◆ **Work instruction**
Repeat only the stretch of lines below that runs from the line with "The width and height of the screenshot is (1500, 519)." through the line with "Given: Toggle Layer 2 outline color square", unaltered.

Dataset entries:
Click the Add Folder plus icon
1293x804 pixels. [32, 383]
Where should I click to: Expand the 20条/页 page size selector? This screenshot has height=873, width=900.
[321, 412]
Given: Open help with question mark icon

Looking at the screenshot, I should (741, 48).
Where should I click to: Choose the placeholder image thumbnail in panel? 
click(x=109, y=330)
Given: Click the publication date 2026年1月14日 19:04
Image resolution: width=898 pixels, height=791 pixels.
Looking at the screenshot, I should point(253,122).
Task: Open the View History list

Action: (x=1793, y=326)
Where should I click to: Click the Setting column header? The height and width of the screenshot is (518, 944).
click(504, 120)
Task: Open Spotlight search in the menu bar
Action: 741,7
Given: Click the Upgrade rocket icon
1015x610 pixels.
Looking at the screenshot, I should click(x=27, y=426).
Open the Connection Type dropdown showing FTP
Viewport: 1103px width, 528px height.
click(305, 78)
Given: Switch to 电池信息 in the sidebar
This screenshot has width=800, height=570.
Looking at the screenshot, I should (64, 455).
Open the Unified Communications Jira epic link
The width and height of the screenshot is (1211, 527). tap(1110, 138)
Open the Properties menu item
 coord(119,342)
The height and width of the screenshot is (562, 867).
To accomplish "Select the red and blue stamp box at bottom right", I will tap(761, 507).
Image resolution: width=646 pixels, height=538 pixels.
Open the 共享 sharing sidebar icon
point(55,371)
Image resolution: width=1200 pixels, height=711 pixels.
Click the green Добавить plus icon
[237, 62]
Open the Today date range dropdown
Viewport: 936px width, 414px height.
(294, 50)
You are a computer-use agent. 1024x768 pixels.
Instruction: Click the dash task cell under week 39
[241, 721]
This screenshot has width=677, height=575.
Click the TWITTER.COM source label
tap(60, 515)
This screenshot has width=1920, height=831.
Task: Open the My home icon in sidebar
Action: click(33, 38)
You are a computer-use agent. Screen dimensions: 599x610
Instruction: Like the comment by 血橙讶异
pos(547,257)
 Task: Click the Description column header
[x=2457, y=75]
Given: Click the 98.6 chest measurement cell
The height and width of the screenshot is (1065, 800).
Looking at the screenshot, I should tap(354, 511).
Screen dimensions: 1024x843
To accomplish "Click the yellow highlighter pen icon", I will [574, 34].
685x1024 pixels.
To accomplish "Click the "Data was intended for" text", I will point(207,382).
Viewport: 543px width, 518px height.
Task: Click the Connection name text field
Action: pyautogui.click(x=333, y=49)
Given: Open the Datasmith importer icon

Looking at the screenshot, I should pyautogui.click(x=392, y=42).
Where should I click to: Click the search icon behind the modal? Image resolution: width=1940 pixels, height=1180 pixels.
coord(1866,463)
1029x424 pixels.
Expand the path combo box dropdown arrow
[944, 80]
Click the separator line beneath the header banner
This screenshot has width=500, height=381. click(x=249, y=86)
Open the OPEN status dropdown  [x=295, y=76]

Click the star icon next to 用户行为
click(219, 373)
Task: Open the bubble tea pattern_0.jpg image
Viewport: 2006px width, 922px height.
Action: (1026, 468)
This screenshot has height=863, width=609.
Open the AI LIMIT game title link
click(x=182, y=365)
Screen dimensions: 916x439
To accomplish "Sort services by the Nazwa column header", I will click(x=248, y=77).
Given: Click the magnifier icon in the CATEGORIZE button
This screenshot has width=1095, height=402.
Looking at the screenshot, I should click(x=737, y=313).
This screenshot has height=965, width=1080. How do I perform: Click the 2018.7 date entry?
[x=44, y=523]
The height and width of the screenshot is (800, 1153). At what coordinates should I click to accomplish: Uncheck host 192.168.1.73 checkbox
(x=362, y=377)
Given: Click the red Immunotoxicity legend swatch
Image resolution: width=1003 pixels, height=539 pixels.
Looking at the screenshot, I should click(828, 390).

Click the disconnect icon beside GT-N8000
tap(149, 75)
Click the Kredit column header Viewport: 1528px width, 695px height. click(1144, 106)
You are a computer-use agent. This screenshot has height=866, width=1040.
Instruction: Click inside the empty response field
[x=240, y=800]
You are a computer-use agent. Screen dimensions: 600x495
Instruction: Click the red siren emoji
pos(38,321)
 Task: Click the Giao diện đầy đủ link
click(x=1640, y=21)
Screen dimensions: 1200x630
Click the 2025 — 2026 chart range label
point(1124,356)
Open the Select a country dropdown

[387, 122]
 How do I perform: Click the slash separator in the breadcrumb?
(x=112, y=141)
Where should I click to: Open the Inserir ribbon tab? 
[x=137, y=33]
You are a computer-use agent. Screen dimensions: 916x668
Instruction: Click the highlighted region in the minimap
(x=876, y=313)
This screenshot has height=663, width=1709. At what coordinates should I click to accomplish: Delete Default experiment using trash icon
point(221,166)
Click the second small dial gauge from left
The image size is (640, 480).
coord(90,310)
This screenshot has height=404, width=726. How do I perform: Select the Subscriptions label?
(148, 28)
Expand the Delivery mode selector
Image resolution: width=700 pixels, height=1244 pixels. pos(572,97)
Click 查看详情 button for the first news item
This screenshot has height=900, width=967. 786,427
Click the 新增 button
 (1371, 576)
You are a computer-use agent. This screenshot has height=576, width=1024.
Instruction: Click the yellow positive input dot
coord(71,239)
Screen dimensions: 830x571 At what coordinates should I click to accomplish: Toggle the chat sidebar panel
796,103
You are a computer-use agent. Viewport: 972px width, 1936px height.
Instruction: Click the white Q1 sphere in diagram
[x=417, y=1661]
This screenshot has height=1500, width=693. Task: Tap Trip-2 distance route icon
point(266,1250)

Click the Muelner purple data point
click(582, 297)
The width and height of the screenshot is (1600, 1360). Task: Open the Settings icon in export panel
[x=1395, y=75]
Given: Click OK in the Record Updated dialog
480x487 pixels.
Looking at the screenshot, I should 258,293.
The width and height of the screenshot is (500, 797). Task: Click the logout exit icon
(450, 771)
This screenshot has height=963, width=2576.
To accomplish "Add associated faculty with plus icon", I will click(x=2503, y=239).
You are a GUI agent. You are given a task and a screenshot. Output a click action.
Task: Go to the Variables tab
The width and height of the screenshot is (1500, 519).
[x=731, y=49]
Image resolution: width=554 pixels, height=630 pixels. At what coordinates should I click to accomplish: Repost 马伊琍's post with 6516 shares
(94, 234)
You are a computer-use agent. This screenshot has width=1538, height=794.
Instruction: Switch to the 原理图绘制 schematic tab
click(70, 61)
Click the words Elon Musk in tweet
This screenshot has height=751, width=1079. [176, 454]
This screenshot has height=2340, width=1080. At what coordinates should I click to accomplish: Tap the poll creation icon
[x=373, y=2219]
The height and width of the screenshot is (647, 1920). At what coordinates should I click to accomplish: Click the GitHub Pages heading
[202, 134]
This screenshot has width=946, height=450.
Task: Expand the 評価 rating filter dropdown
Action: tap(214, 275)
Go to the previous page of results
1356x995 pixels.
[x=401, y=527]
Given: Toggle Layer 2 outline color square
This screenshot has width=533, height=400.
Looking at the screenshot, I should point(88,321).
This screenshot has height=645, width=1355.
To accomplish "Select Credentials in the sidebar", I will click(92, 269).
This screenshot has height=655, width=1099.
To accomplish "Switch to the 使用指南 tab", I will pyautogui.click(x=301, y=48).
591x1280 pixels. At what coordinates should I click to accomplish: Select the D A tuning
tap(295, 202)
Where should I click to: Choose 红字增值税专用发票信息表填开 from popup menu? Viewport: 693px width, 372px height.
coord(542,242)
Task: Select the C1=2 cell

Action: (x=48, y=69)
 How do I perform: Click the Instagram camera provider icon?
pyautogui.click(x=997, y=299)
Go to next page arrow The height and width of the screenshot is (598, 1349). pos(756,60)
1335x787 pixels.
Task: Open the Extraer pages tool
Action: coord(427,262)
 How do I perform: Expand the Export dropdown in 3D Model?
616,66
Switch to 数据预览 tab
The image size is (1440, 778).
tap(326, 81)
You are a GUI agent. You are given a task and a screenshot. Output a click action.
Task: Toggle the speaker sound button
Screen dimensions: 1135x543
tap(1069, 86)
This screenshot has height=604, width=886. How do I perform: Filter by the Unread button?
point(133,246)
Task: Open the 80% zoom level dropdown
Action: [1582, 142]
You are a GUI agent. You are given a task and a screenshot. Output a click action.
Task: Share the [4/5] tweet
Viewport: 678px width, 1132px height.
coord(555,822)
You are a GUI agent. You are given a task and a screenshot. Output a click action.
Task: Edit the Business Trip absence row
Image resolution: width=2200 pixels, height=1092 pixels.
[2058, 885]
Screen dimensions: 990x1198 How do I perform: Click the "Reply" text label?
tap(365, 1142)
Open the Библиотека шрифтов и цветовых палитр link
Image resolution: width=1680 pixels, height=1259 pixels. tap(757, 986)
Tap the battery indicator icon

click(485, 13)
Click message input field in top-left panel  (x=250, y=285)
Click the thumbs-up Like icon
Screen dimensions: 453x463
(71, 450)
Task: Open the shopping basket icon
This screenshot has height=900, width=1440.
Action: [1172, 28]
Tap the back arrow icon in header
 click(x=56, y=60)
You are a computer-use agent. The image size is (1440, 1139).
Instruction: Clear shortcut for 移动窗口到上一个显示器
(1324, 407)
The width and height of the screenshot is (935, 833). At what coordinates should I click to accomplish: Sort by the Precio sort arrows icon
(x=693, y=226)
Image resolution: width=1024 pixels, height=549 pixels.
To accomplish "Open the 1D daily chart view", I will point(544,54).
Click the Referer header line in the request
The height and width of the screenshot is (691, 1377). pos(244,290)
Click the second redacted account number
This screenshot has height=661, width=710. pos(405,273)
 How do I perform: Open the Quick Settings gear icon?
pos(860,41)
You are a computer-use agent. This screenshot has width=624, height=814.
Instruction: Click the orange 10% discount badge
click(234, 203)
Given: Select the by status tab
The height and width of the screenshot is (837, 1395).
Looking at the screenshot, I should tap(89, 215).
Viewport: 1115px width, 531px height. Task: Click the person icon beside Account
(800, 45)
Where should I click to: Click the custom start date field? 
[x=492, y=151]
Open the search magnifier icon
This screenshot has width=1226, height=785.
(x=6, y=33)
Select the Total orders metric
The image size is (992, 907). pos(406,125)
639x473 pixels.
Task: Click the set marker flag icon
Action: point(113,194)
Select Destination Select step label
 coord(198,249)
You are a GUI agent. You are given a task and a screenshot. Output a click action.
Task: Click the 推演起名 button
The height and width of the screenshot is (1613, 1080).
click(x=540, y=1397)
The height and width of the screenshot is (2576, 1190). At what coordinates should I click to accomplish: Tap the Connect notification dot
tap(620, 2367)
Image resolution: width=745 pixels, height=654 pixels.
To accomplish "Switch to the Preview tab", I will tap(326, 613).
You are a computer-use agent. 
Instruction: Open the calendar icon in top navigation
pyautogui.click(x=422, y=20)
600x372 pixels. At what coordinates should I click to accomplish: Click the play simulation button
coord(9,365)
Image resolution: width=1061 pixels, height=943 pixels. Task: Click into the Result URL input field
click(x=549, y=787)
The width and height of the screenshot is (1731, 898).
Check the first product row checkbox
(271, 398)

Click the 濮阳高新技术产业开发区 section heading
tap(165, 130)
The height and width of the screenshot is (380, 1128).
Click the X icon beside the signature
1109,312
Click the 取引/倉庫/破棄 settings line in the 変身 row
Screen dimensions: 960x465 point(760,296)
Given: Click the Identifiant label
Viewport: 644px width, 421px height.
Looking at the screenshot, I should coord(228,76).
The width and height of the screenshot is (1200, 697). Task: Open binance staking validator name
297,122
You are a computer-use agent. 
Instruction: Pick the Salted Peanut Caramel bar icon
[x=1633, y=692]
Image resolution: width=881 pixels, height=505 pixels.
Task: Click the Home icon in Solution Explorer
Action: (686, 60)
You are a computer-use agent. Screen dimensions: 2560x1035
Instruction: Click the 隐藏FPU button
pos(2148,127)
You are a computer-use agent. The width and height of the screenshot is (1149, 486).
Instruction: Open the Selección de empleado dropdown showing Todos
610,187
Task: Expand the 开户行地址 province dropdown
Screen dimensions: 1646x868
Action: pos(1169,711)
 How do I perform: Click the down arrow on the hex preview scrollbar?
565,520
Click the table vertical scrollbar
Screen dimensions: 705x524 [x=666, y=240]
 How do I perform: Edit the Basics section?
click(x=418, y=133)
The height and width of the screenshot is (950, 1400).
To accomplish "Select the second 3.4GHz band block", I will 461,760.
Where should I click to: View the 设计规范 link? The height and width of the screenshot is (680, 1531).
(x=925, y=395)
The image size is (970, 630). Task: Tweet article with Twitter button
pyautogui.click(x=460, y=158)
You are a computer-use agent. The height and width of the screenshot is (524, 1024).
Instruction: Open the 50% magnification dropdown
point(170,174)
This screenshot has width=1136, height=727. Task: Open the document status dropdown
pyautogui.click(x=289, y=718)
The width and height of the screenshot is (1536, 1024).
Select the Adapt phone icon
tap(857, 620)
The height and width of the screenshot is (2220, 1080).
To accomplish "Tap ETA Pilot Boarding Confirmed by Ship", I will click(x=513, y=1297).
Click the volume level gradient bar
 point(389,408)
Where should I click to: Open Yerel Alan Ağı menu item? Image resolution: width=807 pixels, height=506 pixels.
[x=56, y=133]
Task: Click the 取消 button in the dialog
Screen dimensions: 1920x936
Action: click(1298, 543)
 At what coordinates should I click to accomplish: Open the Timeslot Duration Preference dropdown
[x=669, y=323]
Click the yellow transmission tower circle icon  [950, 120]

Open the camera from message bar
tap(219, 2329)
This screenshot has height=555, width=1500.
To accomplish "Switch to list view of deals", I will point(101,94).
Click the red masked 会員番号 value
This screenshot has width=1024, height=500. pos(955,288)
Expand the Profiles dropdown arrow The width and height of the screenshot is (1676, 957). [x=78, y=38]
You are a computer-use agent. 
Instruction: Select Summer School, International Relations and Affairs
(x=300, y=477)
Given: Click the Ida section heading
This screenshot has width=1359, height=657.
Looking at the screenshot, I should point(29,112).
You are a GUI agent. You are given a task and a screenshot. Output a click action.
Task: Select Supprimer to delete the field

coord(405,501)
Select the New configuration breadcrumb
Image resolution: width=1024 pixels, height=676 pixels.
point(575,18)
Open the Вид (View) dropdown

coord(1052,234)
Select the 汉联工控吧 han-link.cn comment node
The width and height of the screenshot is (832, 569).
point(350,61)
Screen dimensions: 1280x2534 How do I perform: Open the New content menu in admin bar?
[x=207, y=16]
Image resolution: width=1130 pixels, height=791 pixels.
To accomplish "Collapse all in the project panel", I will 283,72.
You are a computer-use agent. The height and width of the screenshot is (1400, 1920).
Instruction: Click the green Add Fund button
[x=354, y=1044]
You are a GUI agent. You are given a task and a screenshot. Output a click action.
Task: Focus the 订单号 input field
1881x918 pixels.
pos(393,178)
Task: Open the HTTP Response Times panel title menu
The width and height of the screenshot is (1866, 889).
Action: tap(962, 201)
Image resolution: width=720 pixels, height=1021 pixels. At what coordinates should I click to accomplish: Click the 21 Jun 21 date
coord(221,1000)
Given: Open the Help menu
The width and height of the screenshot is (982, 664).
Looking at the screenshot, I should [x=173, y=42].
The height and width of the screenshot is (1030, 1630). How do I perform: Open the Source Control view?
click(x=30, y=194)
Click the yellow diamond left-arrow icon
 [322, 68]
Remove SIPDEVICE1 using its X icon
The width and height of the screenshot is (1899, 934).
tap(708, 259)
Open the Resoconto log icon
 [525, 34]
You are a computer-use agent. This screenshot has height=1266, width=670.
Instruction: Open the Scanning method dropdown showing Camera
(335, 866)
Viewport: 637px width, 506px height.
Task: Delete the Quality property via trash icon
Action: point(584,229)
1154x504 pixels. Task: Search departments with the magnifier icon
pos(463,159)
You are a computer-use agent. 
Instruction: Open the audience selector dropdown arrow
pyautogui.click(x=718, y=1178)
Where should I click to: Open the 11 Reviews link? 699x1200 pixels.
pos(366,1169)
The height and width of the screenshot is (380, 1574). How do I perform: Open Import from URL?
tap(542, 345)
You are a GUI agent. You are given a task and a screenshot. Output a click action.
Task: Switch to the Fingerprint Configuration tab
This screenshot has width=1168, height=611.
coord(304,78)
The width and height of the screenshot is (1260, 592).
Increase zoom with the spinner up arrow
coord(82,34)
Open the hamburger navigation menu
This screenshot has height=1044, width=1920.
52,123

◆ **Response to this task**
The width and height of the screenshot is (1500, 519).
[x=731, y=49]
Image resolution: width=554 pixels, height=630 pixels. At what coordinates should I click to accomplish: Repost 马伊琍's post with 6516 shares
(94, 234)
You are a computer-use agent. This screenshot has width=1538, height=794.
Instruction: Switch to the 原理图绘制 schematic tab
click(70, 61)
Click the words Elon Musk in tweet
This screenshot has height=751, width=1079. [176, 454]
This screenshot has height=2340, width=1080. At what coordinates should I click to accomplish: Tap the poll creation icon
[x=373, y=2219]
The height and width of the screenshot is (647, 1920). At what coordinates should I click to accomplish: Click the GitHub Pages heading
[202, 134]
This screenshot has width=946, height=450.
Task: Expand the 評価 rating filter dropdown
Action: tap(214, 275)
Go to the previous page of results
1356x995 pixels.
[x=401, y=527]
Given: Toggle Layer 2 outline color square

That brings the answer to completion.